__What the task asks__.
Please copy out the entries below word for word, everything from the line containing "Open the 코튼포그 product thumbnail" down to the line containing "[x=593, y=18]", both lines included.

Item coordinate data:
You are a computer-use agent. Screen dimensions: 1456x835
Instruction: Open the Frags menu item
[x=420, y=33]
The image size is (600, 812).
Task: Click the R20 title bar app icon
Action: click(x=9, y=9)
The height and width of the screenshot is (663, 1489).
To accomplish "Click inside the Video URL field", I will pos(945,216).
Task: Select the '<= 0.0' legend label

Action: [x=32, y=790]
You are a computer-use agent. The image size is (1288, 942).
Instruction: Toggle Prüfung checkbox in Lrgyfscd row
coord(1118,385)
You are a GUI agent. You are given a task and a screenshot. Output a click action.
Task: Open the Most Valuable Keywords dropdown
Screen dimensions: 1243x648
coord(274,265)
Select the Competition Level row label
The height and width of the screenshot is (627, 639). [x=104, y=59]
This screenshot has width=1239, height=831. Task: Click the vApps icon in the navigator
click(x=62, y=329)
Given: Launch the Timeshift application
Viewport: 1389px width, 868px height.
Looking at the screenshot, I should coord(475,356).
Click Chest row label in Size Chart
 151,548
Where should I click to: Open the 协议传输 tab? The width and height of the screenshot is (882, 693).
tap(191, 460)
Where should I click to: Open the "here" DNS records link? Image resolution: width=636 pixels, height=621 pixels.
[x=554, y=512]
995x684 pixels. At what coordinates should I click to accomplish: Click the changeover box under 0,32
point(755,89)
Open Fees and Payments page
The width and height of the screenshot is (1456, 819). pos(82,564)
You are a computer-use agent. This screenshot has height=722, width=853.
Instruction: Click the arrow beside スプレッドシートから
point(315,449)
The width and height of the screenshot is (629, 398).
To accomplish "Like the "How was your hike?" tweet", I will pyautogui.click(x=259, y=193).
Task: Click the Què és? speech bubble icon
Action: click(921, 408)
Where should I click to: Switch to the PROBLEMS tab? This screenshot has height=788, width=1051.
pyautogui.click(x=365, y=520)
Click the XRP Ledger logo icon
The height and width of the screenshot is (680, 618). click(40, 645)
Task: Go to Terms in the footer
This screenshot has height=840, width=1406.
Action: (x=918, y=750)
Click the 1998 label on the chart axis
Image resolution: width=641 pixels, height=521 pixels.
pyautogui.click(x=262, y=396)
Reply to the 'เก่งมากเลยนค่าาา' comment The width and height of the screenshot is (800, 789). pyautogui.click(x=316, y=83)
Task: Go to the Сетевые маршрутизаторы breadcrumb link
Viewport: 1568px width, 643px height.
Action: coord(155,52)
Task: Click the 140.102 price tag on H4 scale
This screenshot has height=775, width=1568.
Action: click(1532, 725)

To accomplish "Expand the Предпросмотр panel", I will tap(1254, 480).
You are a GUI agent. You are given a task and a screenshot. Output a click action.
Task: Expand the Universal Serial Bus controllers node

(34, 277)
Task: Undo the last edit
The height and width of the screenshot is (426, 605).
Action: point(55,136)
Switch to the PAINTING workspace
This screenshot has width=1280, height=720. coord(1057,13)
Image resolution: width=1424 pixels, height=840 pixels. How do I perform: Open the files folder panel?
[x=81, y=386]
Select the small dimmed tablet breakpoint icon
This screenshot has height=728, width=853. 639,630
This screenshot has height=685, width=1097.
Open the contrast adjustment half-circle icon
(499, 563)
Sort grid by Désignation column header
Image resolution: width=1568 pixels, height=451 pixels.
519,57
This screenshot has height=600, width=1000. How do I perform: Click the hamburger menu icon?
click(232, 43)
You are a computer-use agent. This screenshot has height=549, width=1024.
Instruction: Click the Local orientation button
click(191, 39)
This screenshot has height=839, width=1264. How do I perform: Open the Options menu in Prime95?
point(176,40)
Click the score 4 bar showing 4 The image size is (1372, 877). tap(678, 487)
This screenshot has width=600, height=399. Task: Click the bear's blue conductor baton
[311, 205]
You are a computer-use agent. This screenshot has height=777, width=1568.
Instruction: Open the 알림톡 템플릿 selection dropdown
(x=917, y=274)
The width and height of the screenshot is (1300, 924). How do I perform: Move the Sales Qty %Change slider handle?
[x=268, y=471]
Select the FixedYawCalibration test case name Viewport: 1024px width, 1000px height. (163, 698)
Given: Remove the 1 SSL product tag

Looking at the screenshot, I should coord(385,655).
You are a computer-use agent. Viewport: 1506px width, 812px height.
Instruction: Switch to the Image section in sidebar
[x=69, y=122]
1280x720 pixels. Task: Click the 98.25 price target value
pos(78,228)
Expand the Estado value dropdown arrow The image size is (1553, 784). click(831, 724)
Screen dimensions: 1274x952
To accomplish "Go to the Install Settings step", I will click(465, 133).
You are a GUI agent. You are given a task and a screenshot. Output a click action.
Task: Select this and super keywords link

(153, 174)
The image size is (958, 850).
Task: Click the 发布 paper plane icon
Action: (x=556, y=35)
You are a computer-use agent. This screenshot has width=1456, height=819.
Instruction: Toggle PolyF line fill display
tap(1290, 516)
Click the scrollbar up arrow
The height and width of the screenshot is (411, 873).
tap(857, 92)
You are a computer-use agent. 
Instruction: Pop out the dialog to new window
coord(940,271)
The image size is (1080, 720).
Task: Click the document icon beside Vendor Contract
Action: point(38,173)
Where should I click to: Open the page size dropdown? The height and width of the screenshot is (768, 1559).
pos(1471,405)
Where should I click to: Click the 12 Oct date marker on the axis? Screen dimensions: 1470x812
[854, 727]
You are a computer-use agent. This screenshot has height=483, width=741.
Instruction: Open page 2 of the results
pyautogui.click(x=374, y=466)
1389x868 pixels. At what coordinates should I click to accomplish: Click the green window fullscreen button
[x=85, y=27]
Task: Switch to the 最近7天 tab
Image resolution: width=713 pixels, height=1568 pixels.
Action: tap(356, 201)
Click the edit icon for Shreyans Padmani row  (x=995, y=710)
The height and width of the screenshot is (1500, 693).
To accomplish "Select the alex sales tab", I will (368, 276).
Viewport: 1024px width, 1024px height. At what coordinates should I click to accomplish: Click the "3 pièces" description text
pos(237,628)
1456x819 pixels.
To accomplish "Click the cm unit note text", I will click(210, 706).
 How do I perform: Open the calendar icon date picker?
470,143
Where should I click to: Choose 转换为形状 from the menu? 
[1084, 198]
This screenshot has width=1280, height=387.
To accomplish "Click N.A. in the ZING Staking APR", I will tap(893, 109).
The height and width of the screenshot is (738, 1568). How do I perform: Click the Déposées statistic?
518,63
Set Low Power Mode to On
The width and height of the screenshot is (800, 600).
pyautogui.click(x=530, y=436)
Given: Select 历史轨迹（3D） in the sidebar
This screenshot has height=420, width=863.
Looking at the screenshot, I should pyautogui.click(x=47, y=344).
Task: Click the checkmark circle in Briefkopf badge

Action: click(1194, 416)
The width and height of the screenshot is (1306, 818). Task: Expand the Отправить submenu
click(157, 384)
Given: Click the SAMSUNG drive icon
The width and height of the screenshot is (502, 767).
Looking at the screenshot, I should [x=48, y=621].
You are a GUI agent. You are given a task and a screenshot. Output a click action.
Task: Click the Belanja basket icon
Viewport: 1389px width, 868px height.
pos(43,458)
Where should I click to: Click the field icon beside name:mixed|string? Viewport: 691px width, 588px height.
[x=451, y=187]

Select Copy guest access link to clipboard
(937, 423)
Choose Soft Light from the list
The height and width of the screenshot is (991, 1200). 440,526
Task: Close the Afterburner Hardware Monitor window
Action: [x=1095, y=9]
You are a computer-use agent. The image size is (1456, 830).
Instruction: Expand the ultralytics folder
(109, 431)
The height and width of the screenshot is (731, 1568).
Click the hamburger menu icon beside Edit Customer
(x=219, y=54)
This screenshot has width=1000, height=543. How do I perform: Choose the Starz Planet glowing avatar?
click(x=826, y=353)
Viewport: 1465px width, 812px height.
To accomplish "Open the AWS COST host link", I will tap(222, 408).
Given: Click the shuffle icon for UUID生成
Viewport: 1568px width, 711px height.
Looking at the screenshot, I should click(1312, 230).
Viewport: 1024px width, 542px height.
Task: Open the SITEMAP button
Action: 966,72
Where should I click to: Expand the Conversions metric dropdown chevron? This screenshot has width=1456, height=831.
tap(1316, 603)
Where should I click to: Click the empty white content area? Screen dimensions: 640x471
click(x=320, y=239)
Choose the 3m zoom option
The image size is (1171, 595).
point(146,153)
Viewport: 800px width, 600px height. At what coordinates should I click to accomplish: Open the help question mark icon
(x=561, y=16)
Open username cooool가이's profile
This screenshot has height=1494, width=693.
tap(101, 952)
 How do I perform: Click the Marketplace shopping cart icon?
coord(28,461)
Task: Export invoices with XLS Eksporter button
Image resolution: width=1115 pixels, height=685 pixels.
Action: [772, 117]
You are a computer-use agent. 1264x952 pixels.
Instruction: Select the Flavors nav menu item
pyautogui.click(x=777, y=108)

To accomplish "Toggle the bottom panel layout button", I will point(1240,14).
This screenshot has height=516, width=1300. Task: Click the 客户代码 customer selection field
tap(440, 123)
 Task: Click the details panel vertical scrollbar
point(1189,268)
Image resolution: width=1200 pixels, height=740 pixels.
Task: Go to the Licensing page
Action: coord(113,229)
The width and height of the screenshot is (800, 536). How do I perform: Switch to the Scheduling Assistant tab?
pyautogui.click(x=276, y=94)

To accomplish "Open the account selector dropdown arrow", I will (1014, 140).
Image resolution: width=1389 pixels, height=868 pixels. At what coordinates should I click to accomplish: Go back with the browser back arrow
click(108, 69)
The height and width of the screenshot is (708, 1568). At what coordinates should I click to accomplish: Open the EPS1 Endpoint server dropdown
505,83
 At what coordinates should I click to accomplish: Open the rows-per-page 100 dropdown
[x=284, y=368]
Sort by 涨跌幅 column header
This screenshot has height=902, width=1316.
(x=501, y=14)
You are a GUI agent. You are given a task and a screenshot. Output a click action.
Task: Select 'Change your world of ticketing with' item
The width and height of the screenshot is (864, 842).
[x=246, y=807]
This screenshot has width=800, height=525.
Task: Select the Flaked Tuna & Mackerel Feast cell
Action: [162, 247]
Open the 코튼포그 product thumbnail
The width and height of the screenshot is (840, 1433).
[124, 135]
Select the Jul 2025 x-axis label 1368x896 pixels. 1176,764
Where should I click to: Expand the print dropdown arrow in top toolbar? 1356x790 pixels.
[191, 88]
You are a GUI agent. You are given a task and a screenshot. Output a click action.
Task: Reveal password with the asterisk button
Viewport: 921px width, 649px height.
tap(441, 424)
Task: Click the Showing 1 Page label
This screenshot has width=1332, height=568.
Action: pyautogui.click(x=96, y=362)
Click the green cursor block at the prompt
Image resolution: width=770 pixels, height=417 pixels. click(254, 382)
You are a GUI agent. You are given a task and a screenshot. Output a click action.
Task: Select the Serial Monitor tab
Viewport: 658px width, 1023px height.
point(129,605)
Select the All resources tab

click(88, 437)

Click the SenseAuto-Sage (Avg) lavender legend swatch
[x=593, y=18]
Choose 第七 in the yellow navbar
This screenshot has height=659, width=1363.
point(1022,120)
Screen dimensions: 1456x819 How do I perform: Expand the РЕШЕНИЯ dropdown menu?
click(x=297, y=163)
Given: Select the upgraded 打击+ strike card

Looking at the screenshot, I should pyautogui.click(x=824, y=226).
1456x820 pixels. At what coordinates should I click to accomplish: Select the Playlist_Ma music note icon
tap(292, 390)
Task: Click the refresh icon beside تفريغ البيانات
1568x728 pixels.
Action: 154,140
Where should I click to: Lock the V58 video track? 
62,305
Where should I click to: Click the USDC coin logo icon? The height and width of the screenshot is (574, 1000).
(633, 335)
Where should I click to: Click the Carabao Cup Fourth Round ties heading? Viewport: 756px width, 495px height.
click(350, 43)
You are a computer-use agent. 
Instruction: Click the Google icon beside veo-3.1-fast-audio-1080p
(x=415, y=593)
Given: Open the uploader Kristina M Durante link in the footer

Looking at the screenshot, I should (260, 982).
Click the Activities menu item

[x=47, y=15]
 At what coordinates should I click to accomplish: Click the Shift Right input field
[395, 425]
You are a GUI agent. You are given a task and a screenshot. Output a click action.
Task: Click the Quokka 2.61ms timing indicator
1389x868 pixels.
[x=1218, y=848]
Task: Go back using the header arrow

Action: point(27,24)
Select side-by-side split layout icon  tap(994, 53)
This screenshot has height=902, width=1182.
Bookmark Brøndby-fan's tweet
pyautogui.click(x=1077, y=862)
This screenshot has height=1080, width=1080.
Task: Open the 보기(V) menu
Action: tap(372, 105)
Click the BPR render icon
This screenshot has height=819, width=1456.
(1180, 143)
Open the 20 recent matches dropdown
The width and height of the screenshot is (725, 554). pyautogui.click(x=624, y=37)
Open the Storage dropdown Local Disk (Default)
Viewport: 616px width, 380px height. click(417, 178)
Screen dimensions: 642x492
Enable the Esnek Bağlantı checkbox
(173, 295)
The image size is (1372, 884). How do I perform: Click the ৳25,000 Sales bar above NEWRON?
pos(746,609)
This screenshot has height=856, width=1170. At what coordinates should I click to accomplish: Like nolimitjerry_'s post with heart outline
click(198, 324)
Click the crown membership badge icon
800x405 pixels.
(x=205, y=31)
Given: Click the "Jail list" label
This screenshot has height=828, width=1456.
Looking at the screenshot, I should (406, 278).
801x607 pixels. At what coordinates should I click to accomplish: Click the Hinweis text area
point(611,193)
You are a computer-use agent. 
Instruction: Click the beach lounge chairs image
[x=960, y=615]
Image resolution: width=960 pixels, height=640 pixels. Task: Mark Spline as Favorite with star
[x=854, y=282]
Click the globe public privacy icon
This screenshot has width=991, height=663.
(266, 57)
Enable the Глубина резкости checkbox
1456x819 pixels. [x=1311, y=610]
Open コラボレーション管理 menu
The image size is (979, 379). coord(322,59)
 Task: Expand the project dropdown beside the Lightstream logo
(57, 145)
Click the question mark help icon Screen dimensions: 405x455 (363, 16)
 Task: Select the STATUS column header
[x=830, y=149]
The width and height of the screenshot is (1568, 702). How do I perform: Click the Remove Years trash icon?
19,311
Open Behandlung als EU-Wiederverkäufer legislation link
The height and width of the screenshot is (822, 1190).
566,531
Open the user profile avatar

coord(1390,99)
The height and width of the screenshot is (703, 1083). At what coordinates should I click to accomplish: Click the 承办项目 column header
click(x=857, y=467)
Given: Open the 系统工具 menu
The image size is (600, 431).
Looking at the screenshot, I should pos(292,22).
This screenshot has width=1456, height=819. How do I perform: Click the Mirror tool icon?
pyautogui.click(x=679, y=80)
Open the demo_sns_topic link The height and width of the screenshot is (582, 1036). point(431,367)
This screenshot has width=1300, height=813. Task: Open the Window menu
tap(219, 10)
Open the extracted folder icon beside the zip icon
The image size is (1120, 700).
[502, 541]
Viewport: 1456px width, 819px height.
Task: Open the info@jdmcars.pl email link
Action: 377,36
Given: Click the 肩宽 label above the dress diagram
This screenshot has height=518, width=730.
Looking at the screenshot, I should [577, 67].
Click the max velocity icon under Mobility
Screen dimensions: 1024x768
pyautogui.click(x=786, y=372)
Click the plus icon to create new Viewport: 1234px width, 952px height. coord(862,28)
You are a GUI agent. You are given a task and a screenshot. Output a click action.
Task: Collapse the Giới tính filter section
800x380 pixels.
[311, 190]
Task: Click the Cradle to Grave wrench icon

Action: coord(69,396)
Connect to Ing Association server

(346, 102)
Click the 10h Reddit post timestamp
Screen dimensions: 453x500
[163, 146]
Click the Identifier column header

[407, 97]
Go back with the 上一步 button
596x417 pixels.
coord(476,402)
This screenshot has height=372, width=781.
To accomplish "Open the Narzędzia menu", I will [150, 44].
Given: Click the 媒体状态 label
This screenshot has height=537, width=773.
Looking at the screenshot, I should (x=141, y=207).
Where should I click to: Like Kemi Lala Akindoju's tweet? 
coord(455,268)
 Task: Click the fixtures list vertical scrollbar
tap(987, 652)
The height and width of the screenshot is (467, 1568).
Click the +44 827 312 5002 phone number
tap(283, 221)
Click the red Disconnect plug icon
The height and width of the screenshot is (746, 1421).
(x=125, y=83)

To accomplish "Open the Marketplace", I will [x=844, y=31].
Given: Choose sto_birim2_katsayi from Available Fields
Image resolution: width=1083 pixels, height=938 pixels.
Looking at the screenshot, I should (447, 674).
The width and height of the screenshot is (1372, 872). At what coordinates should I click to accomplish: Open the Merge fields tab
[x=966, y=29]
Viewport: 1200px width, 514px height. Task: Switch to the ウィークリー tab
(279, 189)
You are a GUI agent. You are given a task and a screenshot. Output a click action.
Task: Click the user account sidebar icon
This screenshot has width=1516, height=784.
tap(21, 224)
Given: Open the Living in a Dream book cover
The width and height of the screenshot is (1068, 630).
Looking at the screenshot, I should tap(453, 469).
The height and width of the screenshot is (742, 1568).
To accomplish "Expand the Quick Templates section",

__Correct answer__.
Open the 코튼포그 product thumbnail
The width and height of the screenshot is (840, 1433).
[124, 135]
Select the Jul 2025 x-axis label 1368x896 pixels. 1176,764
Where should I click to: Expand the print dropdown arrow in top toolbar? 1356x790 pixels.
[191, 88]
You are a GUI agent. You are given a task and a screenshot. Output a click action.
Task: Reveal password with the asterisk button
Viewport: 921px width, 649px height.
tap(441, 424)
Task: Click the Showing 1 Page label
This screenshot has width=1332, height=568.
Action: pyautogui.click(x=96, y=362)
Click the green cursor block at the prompt
Image resolution: width=770 pixels, height=417 pixels. click(254, 382)
You are a GUI agent. You are given a task and a screenshot. Output a click action.
Task: Select the Serial Monitor tab
Viewport: 658px width, 1023px height.
point(129,605)
Select the All resources tab

click(88, 437)

Click the SenseAuto-Sage (Avg) lavender legend swatch
[x=593, y=18]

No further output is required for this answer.